Stored data entries:
_____
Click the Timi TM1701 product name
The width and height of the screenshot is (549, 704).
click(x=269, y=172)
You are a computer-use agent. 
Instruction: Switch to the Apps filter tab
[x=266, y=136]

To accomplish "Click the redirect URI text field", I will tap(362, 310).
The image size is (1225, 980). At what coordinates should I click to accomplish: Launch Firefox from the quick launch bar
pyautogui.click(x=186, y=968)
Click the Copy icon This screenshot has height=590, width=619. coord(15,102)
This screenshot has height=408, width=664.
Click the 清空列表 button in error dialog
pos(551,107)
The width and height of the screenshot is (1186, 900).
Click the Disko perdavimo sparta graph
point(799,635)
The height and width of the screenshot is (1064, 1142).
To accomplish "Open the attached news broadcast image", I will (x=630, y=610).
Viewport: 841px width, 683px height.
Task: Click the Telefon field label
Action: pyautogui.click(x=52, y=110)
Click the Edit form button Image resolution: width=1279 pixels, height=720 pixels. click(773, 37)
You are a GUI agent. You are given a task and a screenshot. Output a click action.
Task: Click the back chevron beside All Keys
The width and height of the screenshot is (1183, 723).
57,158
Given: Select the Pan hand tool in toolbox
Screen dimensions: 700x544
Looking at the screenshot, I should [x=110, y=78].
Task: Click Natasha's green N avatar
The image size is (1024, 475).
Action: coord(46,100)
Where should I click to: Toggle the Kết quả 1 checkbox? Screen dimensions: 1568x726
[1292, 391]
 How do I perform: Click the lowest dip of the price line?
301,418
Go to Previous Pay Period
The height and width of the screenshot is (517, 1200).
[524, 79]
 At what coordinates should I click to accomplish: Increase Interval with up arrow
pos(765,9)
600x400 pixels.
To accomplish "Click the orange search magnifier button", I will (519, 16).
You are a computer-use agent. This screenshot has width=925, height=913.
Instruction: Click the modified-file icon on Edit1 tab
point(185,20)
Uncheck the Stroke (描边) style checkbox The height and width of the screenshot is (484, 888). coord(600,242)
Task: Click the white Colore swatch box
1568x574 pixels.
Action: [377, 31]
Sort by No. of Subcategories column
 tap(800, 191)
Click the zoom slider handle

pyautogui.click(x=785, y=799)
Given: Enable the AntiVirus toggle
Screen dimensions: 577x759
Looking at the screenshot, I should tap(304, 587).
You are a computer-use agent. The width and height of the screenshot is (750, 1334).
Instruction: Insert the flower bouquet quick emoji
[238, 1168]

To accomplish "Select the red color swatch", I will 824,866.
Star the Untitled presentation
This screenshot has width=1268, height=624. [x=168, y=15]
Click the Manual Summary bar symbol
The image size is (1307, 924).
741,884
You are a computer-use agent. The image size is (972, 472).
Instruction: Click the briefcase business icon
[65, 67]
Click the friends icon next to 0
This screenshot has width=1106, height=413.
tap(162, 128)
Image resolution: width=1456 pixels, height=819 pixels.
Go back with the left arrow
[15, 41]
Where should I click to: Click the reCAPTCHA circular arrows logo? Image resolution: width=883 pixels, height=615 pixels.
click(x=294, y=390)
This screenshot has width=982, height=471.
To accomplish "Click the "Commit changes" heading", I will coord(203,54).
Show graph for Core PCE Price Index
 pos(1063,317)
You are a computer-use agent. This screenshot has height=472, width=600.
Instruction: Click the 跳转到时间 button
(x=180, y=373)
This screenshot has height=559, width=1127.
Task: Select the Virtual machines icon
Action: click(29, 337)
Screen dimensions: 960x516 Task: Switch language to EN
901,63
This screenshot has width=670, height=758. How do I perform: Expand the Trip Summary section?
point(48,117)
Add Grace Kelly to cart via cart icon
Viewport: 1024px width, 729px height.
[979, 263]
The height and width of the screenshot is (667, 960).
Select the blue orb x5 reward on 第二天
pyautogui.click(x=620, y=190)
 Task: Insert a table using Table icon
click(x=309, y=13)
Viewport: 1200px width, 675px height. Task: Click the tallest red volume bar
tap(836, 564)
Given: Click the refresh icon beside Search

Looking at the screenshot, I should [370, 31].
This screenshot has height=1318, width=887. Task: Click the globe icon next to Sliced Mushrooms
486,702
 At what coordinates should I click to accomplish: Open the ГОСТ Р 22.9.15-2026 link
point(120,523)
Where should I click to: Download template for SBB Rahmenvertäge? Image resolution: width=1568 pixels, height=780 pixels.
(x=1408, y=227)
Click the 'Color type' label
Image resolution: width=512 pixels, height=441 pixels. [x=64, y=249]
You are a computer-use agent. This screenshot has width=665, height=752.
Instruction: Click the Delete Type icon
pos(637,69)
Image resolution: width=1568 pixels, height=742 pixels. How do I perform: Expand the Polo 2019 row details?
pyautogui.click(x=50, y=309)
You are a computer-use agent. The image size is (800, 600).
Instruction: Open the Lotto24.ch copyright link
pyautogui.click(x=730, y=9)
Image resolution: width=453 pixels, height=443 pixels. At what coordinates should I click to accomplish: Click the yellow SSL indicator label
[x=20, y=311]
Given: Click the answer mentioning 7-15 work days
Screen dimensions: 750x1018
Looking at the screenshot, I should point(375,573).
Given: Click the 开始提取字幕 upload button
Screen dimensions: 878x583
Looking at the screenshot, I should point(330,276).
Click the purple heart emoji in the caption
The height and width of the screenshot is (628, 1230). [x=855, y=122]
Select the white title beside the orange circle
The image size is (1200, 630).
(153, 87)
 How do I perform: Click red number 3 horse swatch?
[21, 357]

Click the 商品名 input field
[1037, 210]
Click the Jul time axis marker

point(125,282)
_____
§ **Exercise requirements**
For the string "white", return every line of the data where it appears.

§ **Expected output**
Task: Click the white Colore swatch box
Select the white title beside the orange circle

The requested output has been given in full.